● Exercise requirements
Copy the lines below exactly, starting at the one with "Image resolution: width=1568" and ending at the one with "You are a computer-use agent.", and leave out any picture.

Records for this exercise section start

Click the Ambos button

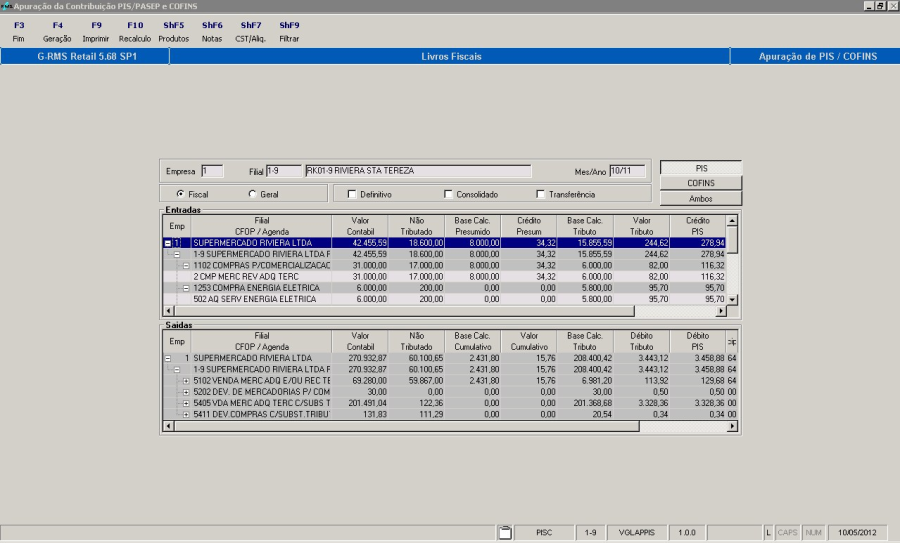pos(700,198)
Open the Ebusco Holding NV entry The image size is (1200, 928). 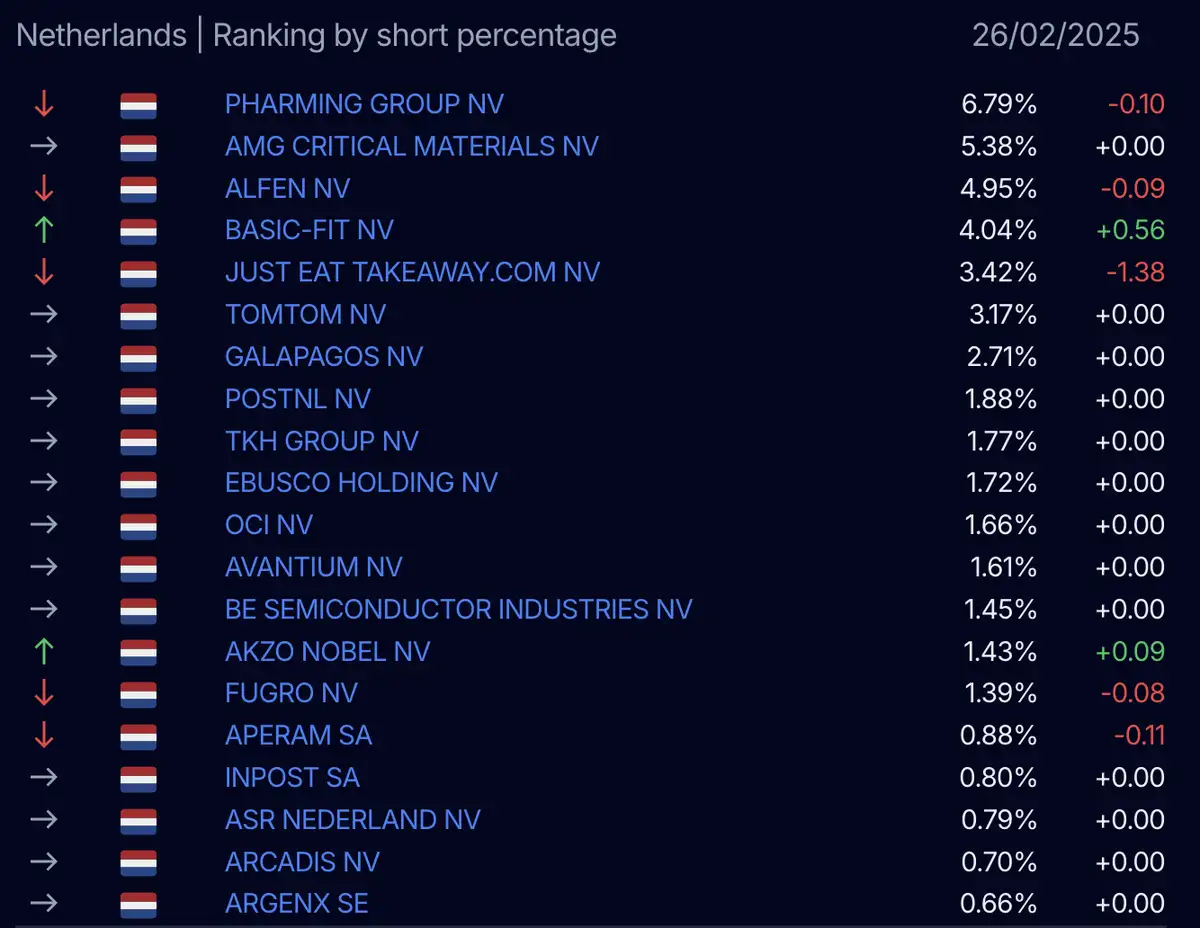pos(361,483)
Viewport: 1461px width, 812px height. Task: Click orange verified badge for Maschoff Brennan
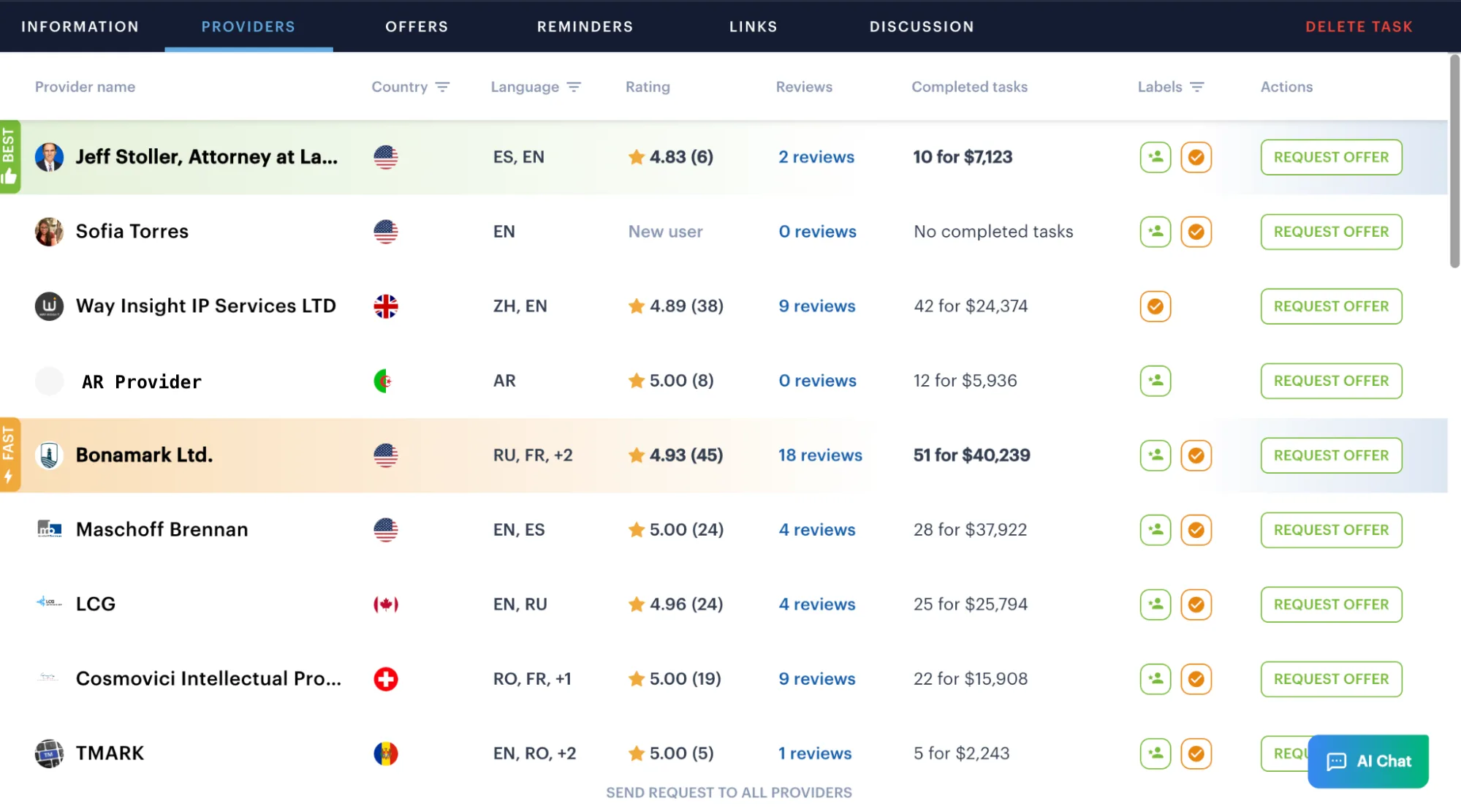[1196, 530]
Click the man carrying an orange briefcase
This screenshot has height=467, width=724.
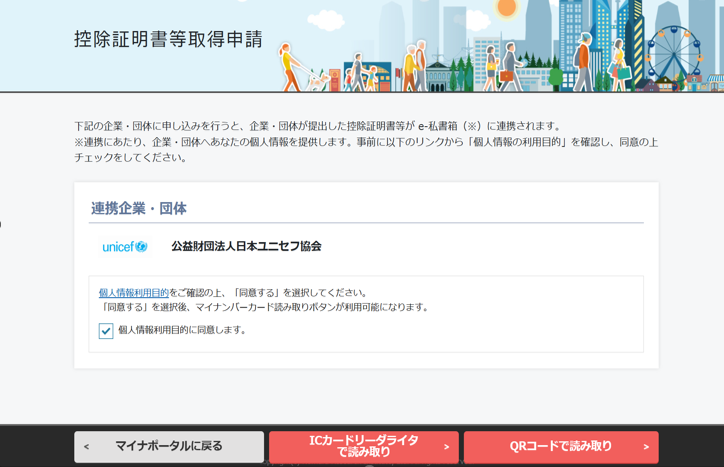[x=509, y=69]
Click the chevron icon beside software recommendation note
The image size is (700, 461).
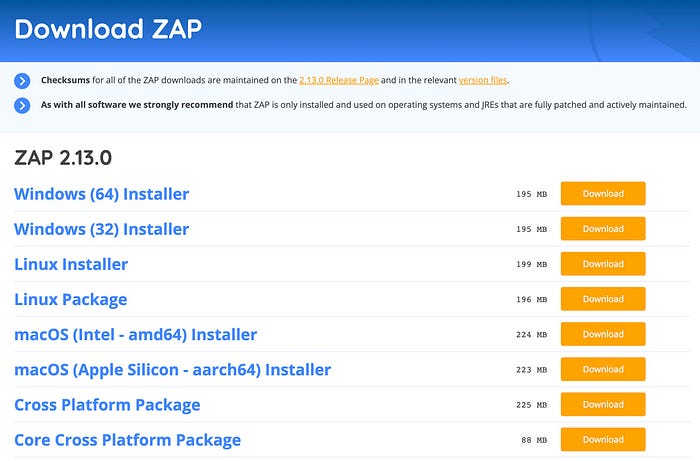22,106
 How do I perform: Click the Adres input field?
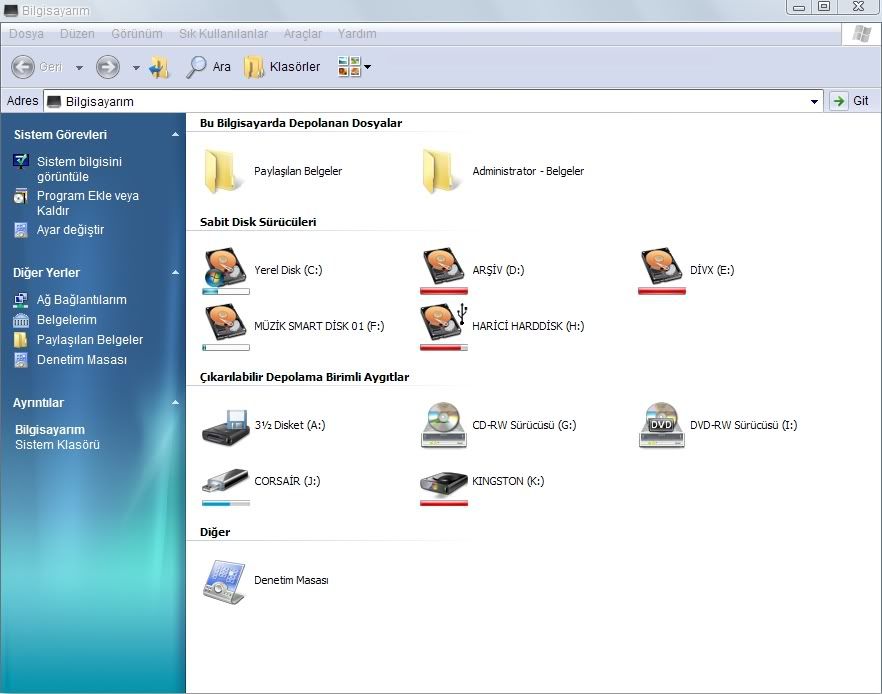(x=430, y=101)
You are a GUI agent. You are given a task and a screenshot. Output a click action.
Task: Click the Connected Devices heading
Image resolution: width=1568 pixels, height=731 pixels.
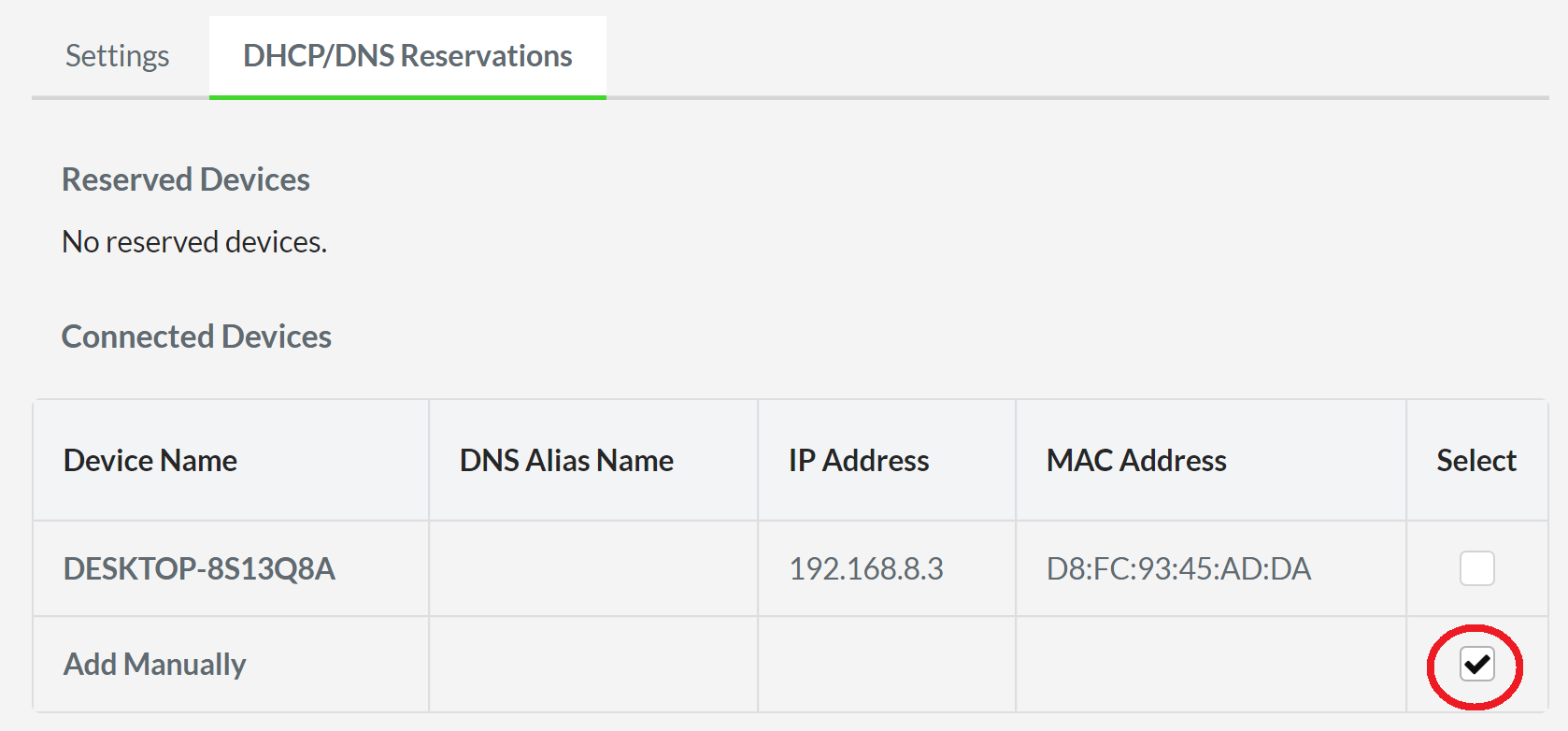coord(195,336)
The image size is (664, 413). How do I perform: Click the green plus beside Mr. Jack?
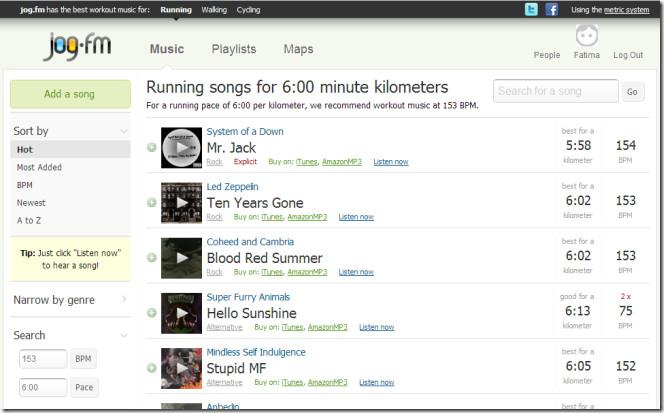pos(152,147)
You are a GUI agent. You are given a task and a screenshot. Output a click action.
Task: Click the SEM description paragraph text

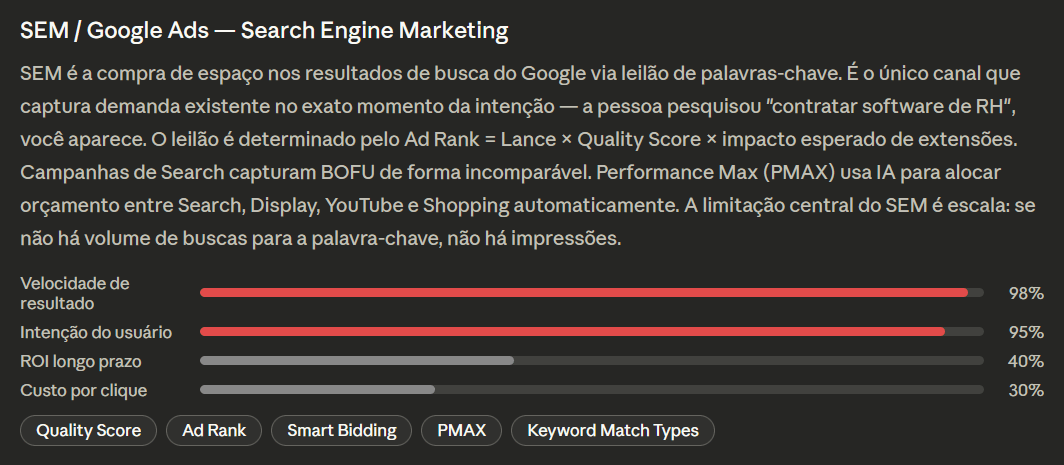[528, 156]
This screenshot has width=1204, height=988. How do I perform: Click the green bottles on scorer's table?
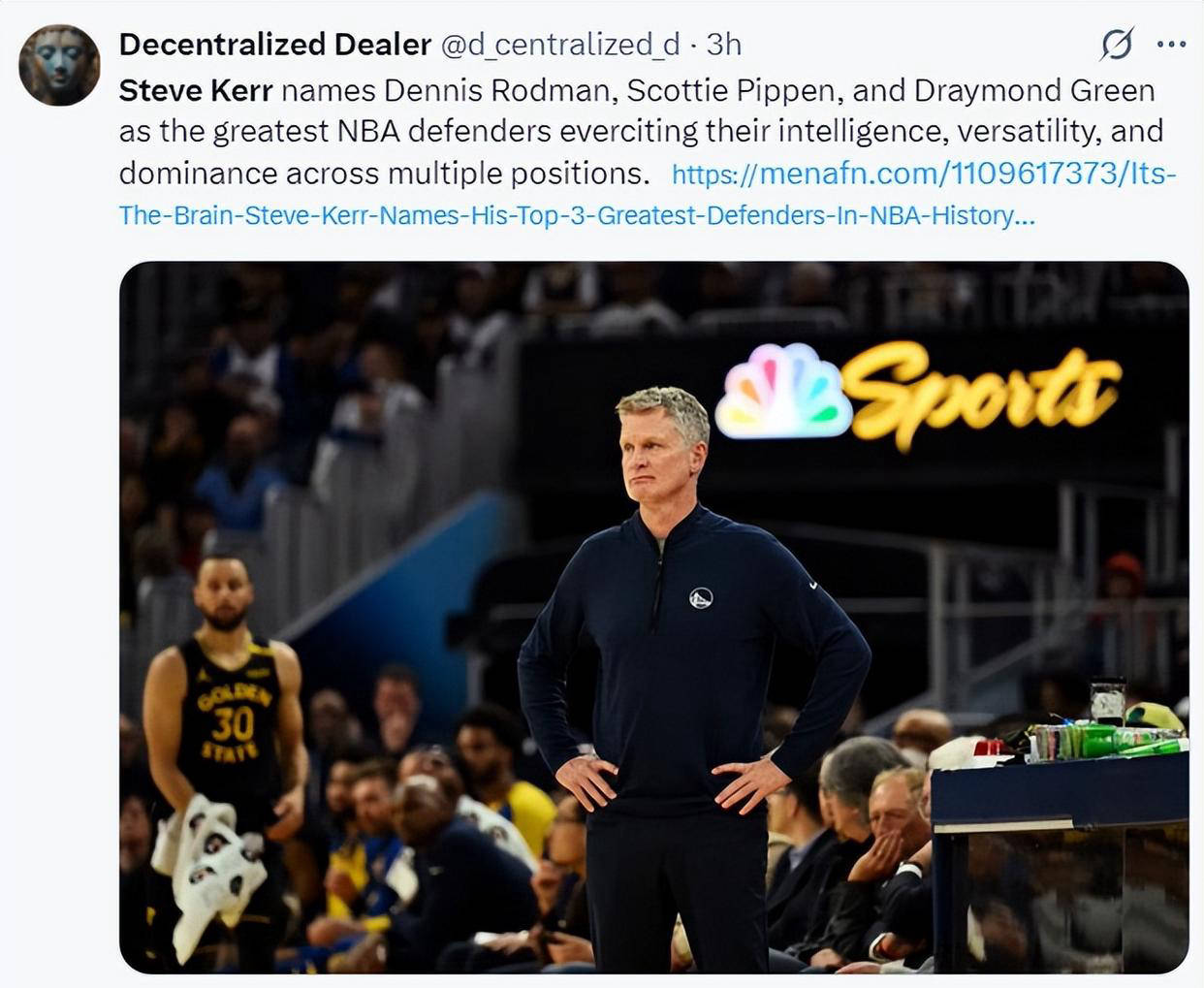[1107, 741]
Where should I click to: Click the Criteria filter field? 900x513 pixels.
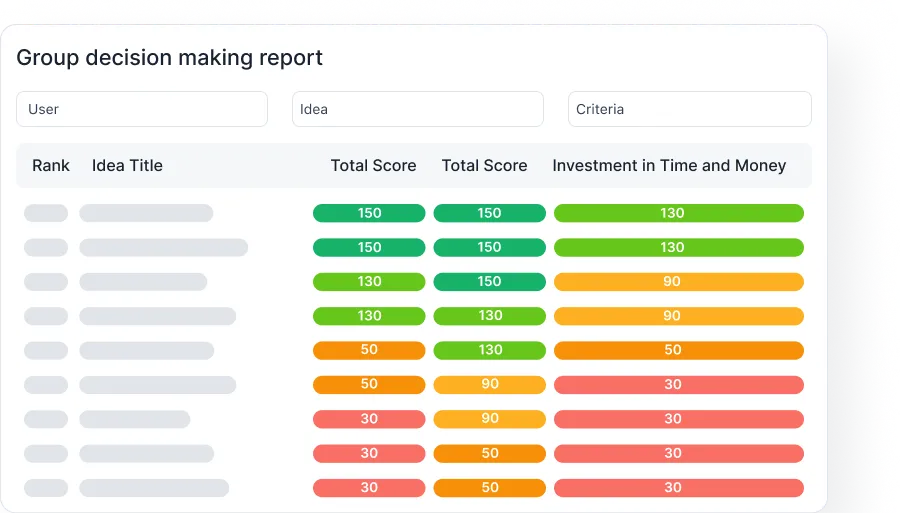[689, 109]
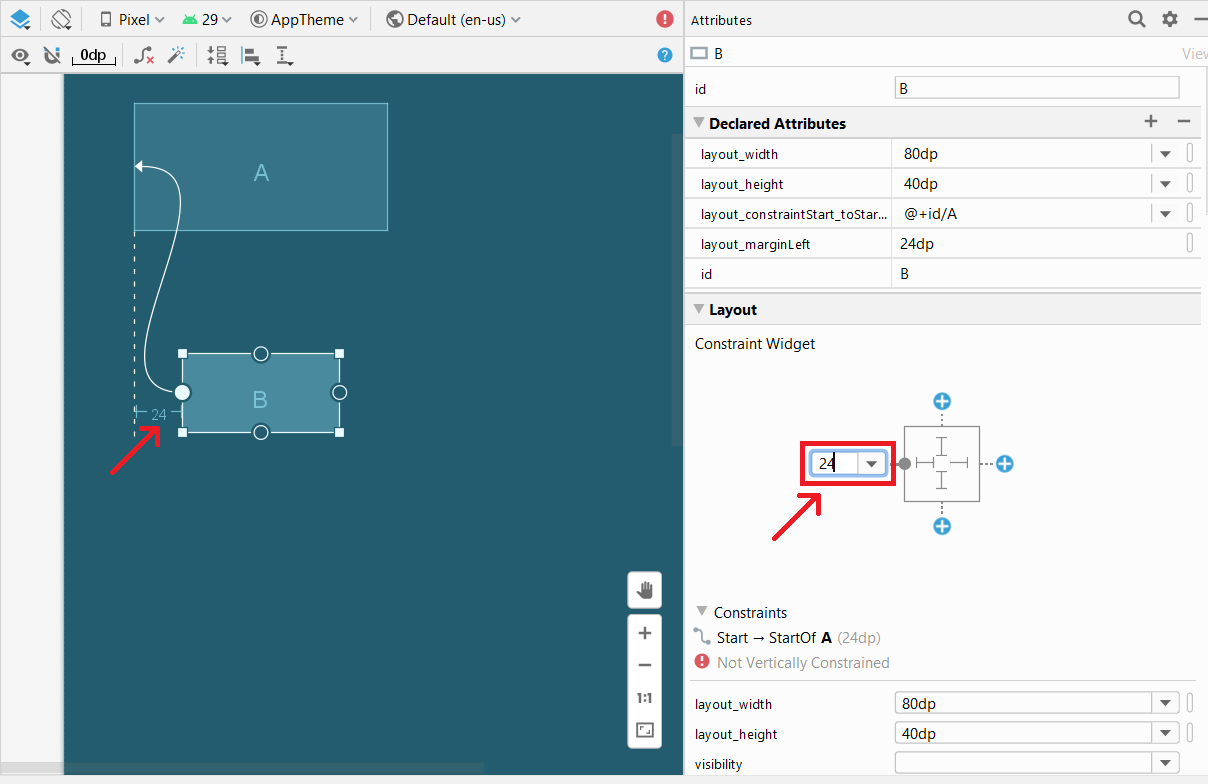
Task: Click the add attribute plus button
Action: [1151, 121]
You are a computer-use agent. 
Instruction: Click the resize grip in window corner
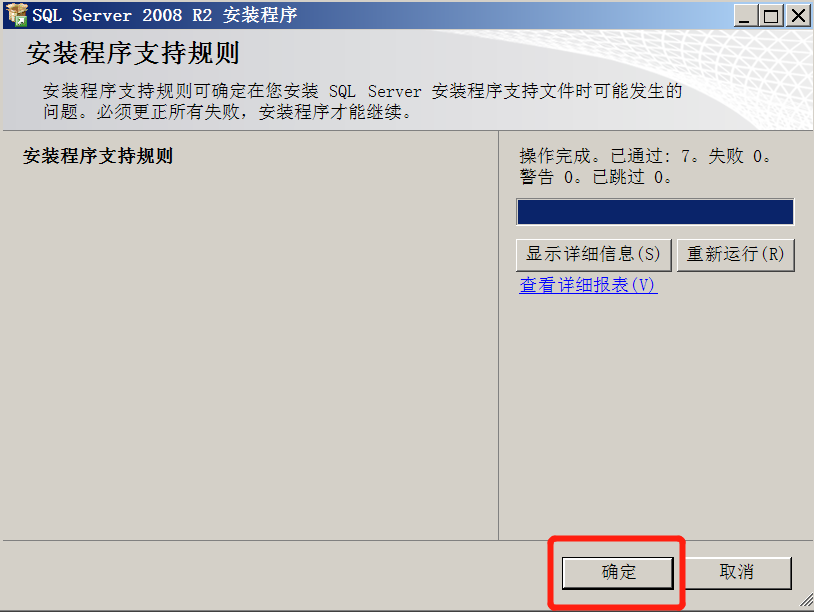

Records for this exercise section end

● Solution to the exercise
Image resolution: width=1568 pixels, height=731 pixels.
coord(195,336)
The image size is (664, 413). How do I perform: Click the green plus beside Mr. Jack?
pos(152,147)
You are a GUI agent. You are given a task and a screenshot. Output a click action.
Task: Click the SEM description paragraph text

[528, 156]
This screenshot has width=1204, height=988. How do I perform: Click the green bottles on scorer's table?
[1107, 741]
Where should I click to: Click the Criteria filter field? 900x513 pixels.
[689, 109]
Task: Click the add attribute plus button
Action: [1151, 121]
You are a computer-use agent. 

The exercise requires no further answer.